§ **Input material**:
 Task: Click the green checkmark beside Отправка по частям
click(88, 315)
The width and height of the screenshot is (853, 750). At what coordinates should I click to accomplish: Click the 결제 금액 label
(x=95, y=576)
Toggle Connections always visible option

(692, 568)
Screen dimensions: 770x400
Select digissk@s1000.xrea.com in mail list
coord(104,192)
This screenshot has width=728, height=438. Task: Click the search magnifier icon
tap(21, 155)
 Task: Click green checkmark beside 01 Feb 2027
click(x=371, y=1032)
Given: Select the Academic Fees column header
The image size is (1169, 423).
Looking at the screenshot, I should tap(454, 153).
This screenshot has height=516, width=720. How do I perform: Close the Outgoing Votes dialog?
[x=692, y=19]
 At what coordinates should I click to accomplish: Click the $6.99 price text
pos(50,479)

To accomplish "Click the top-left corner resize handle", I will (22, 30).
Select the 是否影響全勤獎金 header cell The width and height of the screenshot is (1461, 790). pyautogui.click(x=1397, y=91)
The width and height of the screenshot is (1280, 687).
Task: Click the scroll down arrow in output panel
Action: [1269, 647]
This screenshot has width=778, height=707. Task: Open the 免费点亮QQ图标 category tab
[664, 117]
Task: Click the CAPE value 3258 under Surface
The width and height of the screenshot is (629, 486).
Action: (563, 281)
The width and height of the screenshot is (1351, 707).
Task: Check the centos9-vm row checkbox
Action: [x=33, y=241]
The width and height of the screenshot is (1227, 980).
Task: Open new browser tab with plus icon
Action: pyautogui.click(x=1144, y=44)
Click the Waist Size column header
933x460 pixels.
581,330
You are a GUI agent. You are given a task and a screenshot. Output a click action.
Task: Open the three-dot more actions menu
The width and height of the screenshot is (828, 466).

§ **What you should do**:
Your answer should consist of every record, printed exactly as given.

§ **Solution to the problem**:
 Task: Click the green checkmark beside Отправка по частям
click(88, 315)
The width and height of the screenshot is (853, 750). At what coordinates should I click to accomplish: Click the 결제 금액 label
(x=95, y=576)
Toggle Connections always visible option

(692, 568)
Screen dimensions: 770x400
Select digissk@s1000.xrea.com in mail list
coord(104,192)
This screenshot has width=728, height=438. Task: Click the search magnifier icon
tap(21, 155)
 Task: Click green checkmark beside 01 Feb 2027
click(x=371, y=1032)
Given: Select the Academic Fees column header
The image size is (1169, 423).
Looking at the screenshot, I should tap(454, 153).
This screenshot has height=516, width=720. How do I perform: Close the Outgoing Votes dialog?
[x=692, y=19]
 At what coordinates should I click to accomplish: Click the $6.99 price text
pos(50,479)

To accomplish "Click the top-left corner resize handle", I will (22, 30).
Select the 是否影響全勤獎金 header cell The width and height of the screenshot is (1461, 790). pyautogui.click(x=1397, y=91)
The width and height of the screenshot is (1280, 687).
Task: Click the scroll down arrow in output panel
Action: [1269, 647]
This screenshot has width=778, height=707. Task: Open the 免费点亮QQ图标 category tab
[664, 117]
Task: Click the CAPE value 3258 under Surface
The width and height of the screenshot is (629, 486).
Action: (563, 281)
The width and height of the screenshot is (1351, 707).
Task: Check the centos9-vm row checkbox
Action: [x=33, y=241]
The width and height of the screenshot is (1227, 980).
Task: Open new browser tab with plus icon
Action: pyautogui.click(x=1144, y=44)
Click the Waist Size column header
933x460 pixels.
581,330
You are a GUI agent. You are given a task and a screenshot. Output a click action.
Task: Open the three-dot more actions menu
The width and height of the screenshot is (828, 466).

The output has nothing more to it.